Click on any cell value inside Table > Pivot Table Analyze > Insert Slicer > Time v2
This simply gives me a dropdown filter which I can use to alter values in the pivot table and analyze electricity consumption at any time for any day of a month. It can be seen based on the sparklines that for most of the months, electricity consumption is more on weekends as compared to weekdays.
Now based on the above data, I proceed to make some general charts.
Click on any value inside pivot table > Press fn + f11 and we have a chart made out of the pivot table in front of us.

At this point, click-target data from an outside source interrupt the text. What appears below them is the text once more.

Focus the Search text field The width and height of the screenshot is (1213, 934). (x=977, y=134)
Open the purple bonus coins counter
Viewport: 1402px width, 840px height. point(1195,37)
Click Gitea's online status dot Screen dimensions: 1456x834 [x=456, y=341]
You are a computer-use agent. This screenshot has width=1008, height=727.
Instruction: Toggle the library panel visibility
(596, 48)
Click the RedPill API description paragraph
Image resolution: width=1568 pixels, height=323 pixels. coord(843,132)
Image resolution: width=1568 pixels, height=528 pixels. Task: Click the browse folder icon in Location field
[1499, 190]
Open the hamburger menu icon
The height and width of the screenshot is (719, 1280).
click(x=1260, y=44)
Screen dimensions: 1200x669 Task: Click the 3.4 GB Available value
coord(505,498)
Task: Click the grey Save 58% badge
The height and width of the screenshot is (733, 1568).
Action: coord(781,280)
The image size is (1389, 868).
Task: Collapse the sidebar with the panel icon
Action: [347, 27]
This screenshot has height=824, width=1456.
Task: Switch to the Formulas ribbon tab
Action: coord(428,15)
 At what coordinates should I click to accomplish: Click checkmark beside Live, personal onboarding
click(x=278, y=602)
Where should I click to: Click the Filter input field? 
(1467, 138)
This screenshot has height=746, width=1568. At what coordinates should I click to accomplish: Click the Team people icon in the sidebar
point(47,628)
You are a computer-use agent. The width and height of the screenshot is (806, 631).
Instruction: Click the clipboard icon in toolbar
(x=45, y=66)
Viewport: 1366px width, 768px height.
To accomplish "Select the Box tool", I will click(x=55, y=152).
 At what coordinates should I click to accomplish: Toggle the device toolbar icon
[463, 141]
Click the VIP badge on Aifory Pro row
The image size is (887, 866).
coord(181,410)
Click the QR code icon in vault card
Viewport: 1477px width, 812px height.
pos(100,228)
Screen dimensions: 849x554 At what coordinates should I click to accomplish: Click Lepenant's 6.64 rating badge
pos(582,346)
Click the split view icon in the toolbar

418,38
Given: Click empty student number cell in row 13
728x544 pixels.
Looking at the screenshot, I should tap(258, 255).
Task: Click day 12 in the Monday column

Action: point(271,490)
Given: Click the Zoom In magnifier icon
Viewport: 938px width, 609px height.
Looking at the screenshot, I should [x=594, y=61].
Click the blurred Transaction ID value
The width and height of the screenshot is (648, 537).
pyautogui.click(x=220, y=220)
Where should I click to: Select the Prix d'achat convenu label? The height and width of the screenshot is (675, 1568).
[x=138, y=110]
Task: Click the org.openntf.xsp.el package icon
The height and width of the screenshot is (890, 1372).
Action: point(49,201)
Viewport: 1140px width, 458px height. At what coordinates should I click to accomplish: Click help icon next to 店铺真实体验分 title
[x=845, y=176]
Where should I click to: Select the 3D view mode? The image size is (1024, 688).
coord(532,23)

The above chart is a bit cluttered and difficult to interpret, so I simply convert it in to a stacked bar chart, by right click on chart > Change Chart Type > Stacked Bar Chart. From above chart, one can see that maximum electricity consumption happens in July followed by January and June. Now this chart will be filtered out as we filter the pivot table using time of the day menu available on the pivot table sheet.
As a final step, I drop the Time Field in the Report Filter, in order to generate different reports for every hour. This can be useful if someone needs to look at report for every hour separately. The steps followed are Click on any cell of Pivot Table > PivotTable Analyze > Pivot Table > Options > Show Report Filter Pages.
As soon as I do that, I get 24 individual reports which have made by filtering out the pivot table for every hour value from 12AM to 11PM present in the data.
Similarly the above data and pivot table can be customized in any way by the user to visualize data according to questions and insights that need to be derived from it.